Перед тем как ответить, Пьеро улыбнулся.

— Не знаю. Оно могло находиться где угодно в Италии. Или в какой-то другой стране.

— Что?

— Говоря, что существует два варианта местонахождения этого камня, я имел в виду, что, если он не был надгробием — невозможность чего, как мне представляется, я продемонстрировал, — остается единственный вариант его применения.

— И каков он?

— В качестве карты. Точнее говоря, половины карты.

2

Марк внимательно изучил схему вскрытия и выслушал сделанный Бронсоном перевод с итальянского описания характера повреждений на голове Джеки.

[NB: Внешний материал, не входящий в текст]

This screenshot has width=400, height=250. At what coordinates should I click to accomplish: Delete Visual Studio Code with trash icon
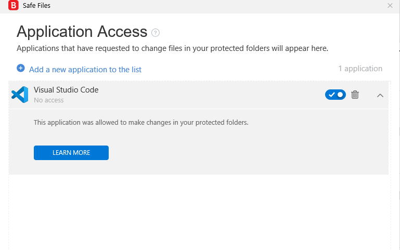pyautogui.click(x=355, y=95)
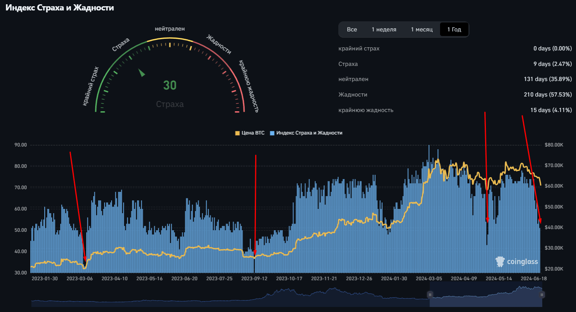Viewport: 576px width, 312px height.
Task: Select the 1 неделя tab
Action: [x=384, y=29]
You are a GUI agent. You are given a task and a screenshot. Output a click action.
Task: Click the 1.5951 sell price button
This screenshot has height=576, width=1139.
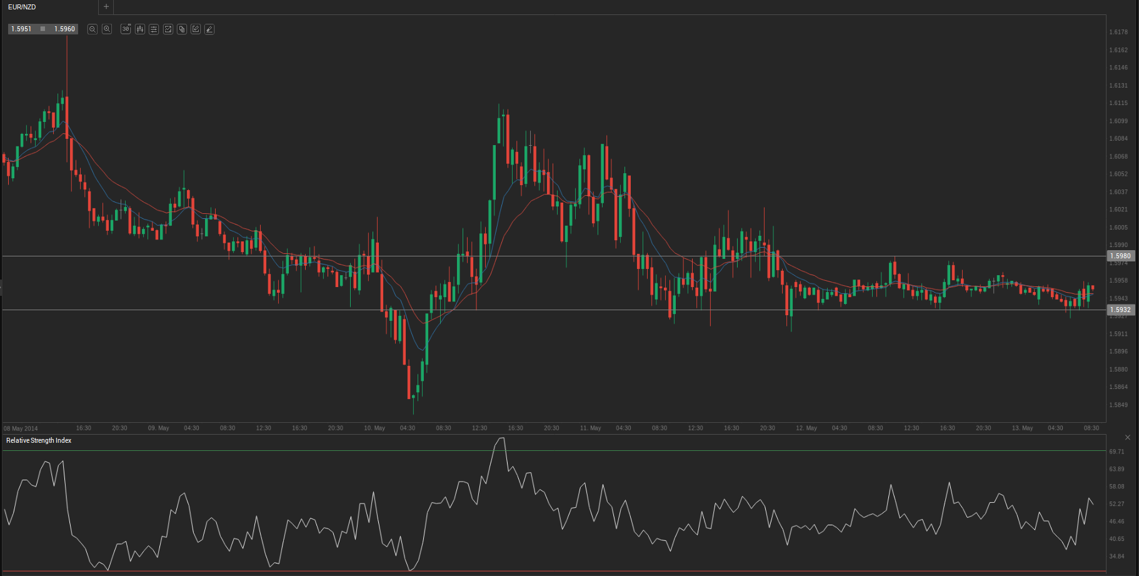[22, 29]
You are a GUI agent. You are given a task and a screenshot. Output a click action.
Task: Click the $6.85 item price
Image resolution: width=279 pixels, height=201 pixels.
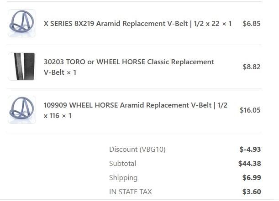point(252,23)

— Ты полицейский, Крис, — кивнул он, — и знаешь, о чем говоришь. И твой вывод вполне логичен. На лестнице и в холле нет ничего, что могло бы причинить подобное повреждение.

Бронсон чувствовал, как горе Марка постепенно уступает место злости. Злости на тех, кто проник к нему в дом и намеренно или случайно убил его жену.

— И что мы теперь должны сделать? Сообщить в итальянскую полицию?

— Не думаю, что это поможет. Они твердо решили, что имеют дело с несчастным случаем. Наши свидетельства исчерпываются не совсем обычной формой раны и фактом взлома задней двери дома. Они в ответ на все доводы скажут, что у вас ничего не было похищено, даже наличные деньги со столика в спальне, а рану на голове у Джеки можно объяснить массой разных причин. Нас вежливо выслушают, выразят соболезнования, на чем все и закончится.

— Как нам быть?

— Прежде всего попытаться выяснить, что искали грабители. Я дважды обошел дом и не обнаружил никакой пропажи, но если мы займемся этим вместе, возможно, мы что-нибудь и проясним.

— Прекрасная идея!

Прошло двадцать минут, они внимательно осмотрели все помещения виллы — и ничего не нашли.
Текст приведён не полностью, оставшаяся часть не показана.